While it appears that Congress is likely to pay federal workers for the furlough days, there is “a lot of recordkeeping on back pay and huge amounts of staff hours going into that,” he said. “People have been in their offices working late, and all that time would normally have been devoted to managing a workforce of 2 million. Someone still has to do the recruiting, outplacements and processing retirements. There’s no on-off switch for government.”

But even when the employees return to reschedule those meetings, Palguta said, “it will take a lot of time to get back online. It’s terribly distracting and disruptive in terms of mission accomplishment. It’ll be like disaster relief after a hurricane.”

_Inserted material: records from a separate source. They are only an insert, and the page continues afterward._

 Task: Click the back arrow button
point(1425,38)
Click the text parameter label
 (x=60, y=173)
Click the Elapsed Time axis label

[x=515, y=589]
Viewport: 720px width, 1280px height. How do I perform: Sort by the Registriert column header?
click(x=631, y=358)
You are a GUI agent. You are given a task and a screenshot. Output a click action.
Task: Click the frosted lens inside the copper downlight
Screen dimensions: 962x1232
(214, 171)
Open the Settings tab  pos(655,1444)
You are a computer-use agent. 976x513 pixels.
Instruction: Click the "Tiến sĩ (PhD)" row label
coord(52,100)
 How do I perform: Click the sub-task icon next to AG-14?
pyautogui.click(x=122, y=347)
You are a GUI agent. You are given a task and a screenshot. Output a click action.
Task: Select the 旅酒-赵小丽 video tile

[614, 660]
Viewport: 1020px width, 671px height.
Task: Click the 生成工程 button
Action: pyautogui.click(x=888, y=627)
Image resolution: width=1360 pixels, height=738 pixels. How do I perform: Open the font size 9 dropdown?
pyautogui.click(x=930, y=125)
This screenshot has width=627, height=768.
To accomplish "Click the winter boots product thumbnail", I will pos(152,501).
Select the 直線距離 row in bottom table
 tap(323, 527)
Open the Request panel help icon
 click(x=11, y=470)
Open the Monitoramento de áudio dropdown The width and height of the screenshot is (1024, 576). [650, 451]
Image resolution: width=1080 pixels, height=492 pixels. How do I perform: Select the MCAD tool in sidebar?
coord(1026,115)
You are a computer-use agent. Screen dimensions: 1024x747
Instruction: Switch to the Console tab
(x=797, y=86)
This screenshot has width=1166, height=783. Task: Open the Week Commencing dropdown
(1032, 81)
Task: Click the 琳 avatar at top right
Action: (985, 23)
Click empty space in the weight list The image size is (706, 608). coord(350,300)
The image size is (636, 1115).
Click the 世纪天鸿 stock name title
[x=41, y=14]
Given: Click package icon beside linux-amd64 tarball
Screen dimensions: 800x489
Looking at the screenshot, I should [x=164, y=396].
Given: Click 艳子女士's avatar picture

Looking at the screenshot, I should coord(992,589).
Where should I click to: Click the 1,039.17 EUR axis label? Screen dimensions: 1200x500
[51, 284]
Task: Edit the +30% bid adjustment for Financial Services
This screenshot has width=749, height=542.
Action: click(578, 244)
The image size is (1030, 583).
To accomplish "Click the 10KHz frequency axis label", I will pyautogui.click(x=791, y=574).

What follows is a sampling of Tuesday’s cancelations:

At Agencies

  • Health and Human Services Department, Food and Drug Administration meeting on medical devices for patients with heart failure;
  • National Institutes of Health Meeting on Women's Health Review;
  • National Science Foundation meeting on Synchrotron research;
  • National Aeronautics and Space Administration applied sciences review;
  • Commerce Department’s National Institute of Standards and Technology advanced technology review;
  • Energy Department Office of Science meeting on energy advanced computing and Office of Fossil Energy’s meeting on ultra-deepwater development;
  • Environmental Protection Agency meetings on pesticide exposure modeling and on environmental education;
  • Transportation Department Office of the Secretary of Transportation meeting on Aviation Consumer Protections;
  • International Trade Commission meeting on United States-European Union barriers;
  • Justice Department Office of Justice Programs meeting on Motor Vehicle Title Information System;
  • Defense Department’s meeting on National Defense University Review;
  • Internal Revenue Service meeting on IRS customer service.

On Capitol Hill

  • House Select Intelligence Committee meeting to consider requests from members of Congress, who are not members of the Intelligence Committee;
  • Senate Armed Services Committee hearing on “Sequestration Impact on National Defense;”
  • Senate Finance Committee hearing on transforming Medicare post-acute care;
  • Senate Agriculture, Nutrition and Forestry Committee hearing on the farm bill and rural community.

Private Sector

  • Cato Institute briefing “on “Rethinking U.S. Nuclear Weapons Policy;"
  • National Association of State Energy Officials conference on energy with remarks by Michael Halpert, deputy director of the Climate Prediction Center at the National Oceanic and Atmospheric Administration, on a "Winter Weather Forecast.”